Removed the floor detail, I ended up focusing on just the walls. So we have gone from initials, to no detail, to lots of detail and now back to minimal detail. At this point I just took a break as I had been on this project for about 13 hours solid and my eyes were just 'gone'. Not feeling too well at all at this point, but also pleased that I was well on the way.
Positive and Negative Space
I came back to it more refreshed the following morning and sat down and just started at the two images above. Black and white, white and black. Looking for something to work with.
My first idea was to contain the image in a box, so a box I added.
Looked OK, but I didn't like the border at all. Felt way to 'boxy', even though that was the intention, I still felt it wasn't quite what I had in mind. So what happened if I bleed the white walls out of the black box? And maybe whilst we are at it, add some tints and more detail.
So back to adding more detail, not leaving it out. But the process of adding and removing detail is what got me to this point, so I just allowed myself the luxury of playing with options, always mindful that my main aim was to keep it solid if at all possible.
Get your main idea, then simplify it.
In hindsight, it was the adding of the tints that stopped me from seeing the winning solution. Adding the tint created 'noise' for my brain, so I was looking at two elements, the background and the wall. In my head I was trying to recreate some form of a room, with some minor features and door.
So close. Yet still not happy.
What was the answer? It didn't have that 'pop' I was looking for. I was getting carried away, again. Adding units, tables and all those useful features. Needed to take stock at this point. Getting carried away is so easy, and often an important part of the process, if you can catch yourself doing it that is. That's the key, if you don't catch yourself then things can end up less than ideal.
Remove all tints and gradients, once I did that I saw the 'light'. A mix of negative and positive space, depending on which way you look at it. The black box container actually creates the illusion of the ceiling and floor, whilst defining the two walls, the one corner unit and the door.
This was the answer, the simple solution I was looking for.
It was as easy as bleeding the walls past the black box container, so the whole image becomes more 'free', nothing obviously constraining it, yet the brain 'should' draw the boundaries of the black box. At this stage it was just a case of playing around with the wall and door details. Adding the corner unit I felt gave it the extra visual lift it needed.
I ended up using Today Sans Serif Regular for 'Tamara Kauffman' with tracking set to 100. Today Sans Serif Bold for 'Designs' with tracking set to 200.
Need to show the client
It terms of showing Tamara any ideas, I took a bit of a gamble. I have got into the routine of focusing on one 'main' idea, and prepping this to show the client. It's a way for me to get 100% fully behind an idea, a lot of it comes down to how confident you feel about your design and if it is a viable interpretation of the brief.
So I had spent some quality time on this project and needed to show Tamara something quite soon. I felt supremely confident about this idea, and felt it captured a lot of the points in her initial bullet list.
Fortunately Tamara absolutely loved it and no changes required.
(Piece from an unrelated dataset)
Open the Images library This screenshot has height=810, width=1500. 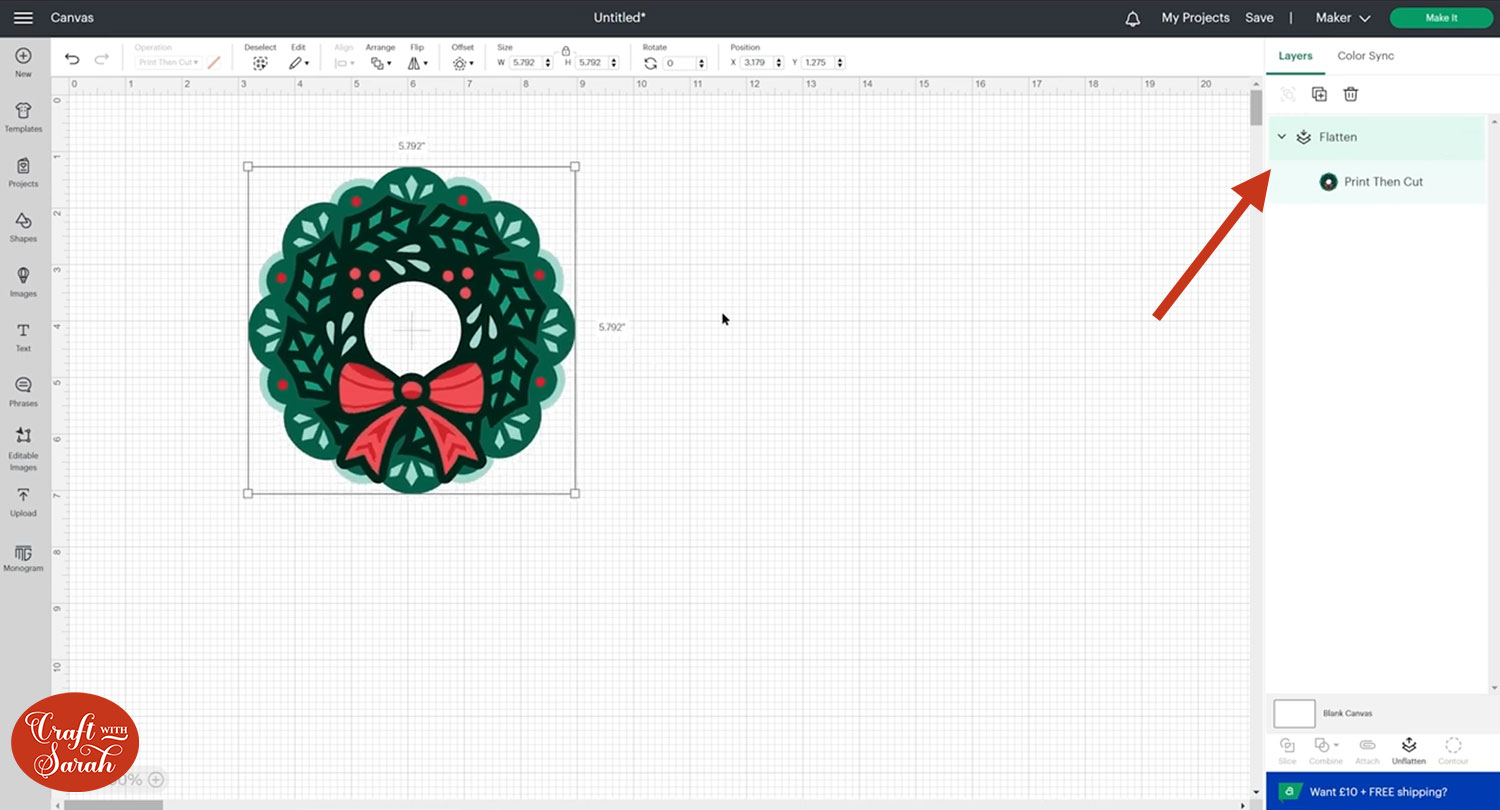[23, 281]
I made up two versions, a landscape and portrait version. The landscape version seen below mostly used for the website header, whereas the portrait version used for aspects of her stationery etc.
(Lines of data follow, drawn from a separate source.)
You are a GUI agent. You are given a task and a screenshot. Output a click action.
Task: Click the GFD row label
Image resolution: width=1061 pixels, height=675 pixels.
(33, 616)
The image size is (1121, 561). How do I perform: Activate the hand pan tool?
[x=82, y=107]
Still in the process of designing the stationery and website, but we are off to a great start. A single page identity guide will follow soon. See other examples of my logo process posts, identity guides and download my identity guide template for your own use.
If you like the work I've done in my Portfolio, and also the Monomarks immediately above, and are looking to hire yourself a highly talented, and very experienced (25 Years), Logo and Brand Identity Designer, then look no further.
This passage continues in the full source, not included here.